Tuesday 6 February 2001
Hang a left at divorce courtDave Brown
The Ottawa Citizen
Hurt and angry people heading for divorce court would be wise, when entering the Elgin Street courthouse, to hang a left at the main floor elevators.
Down the corridor one will find a door marked Family Law Information Centre.
There they'll find what they need to avoid having the assets of their marriage divided in litigation that will see a large part of those assets diverted to legal costs. Divorce is devastating, and shouldn't have financial tragedy heaped on it.
The legal community knows that. That's why the centre is funded by the Ministry of the Attorney General.
It opened Nov. 15, 1999, and has become an operation with 12 available mediators covering Ottawa, Cornwall and Brockville.
It charges a user fee geared to income. The contract to run the centre was won by Unified Family Court Mediation Professionals, an agency headed by Ken Swinburne.
Couples using the centre can be referred to other mediation operations like the Family and Divorce Mediation Centre on Gladstone Avenue, or the ADR Centre (alternative dispute resolution) on Bank Street. In any of these the emphasis will be on avoiding costly litigation.
Family court is not included in the long list of courts that make mediation mandatory. Children are stakeholders in a family split and it's money needed by them that will be lost to legal fees.
In 1991, Justice Minister Anne McLellan went on record to say she was opposed to mandatory family mediation because it helped men dominate women. She was then a professor at the University of Alberta and wrote a paper for the Alberta Council on Women's Issues entitled Women and the Process of Constitutional Reform.
"Some legislatures may choose to impose a presumption of joint custody and mandatory mediation in the resolution of family disputes .... An increasing number of commentators now suggest that joint custody may simply perpetuate the influence and domination of men over the lives of women."
The ADR Centre recently established a program it calls FIT (families in transition). The plan is to have soon-to-be-single couples sit down with a mediator, a financial expert, and one lawyer.

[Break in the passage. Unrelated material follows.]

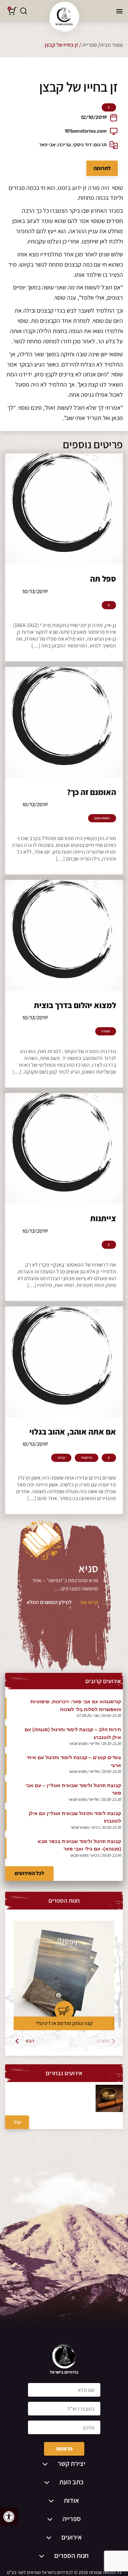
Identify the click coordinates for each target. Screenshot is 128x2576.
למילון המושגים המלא (49, 1602)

Ask questions. Find out what it will cost to have two lawyers presenting different claims through a lengthy court process in which a judge will have the final word.
Get an idea of the parameters within which current judgments are handed down, and how much it will cost to get there.
Lawyer John Webster recently took part in a FIT session and admits he had doubts going in, but became a convert.
"It just makes more sense to pay one lawyer to give advice, than pay two to argue about it."
The couple involved in that divorce were breaking up a 22-year marriage. There were no children. Asking for anonymity, they say flatly, the old way of litigation, should be banned. He had experience in undoing a previous marriage when litigation was the only path.
Mediator Swinburne says he's encouraged by the growing trend to use mediation and says the centre will likely expand.
It has so far handled 30,000 requests for information, and it's a good bet most couples, armed with a little information, will avoid litigation.
"We now find many of our cases are referrals from judges. They can at any point divert disputing couples to mediation."
Lawyer Ernie Tannis is the founder of the ADR Centre and has devoted most of his career to convincing fellow lawyers about the benefits of ADR.
If family courts aren't making mediation mandatory, as most other courts have, then it's up to public education to get around the financially ruinous litigation method.
The information gap is the major block. When a marriage fails there's pain and anger. In an effort to help, friends will recommend a tough lawyer. Litigation is more about hurting than solving. Friends should recommend their own shoulders to lean on for pain relief, and mediation for financial reasons.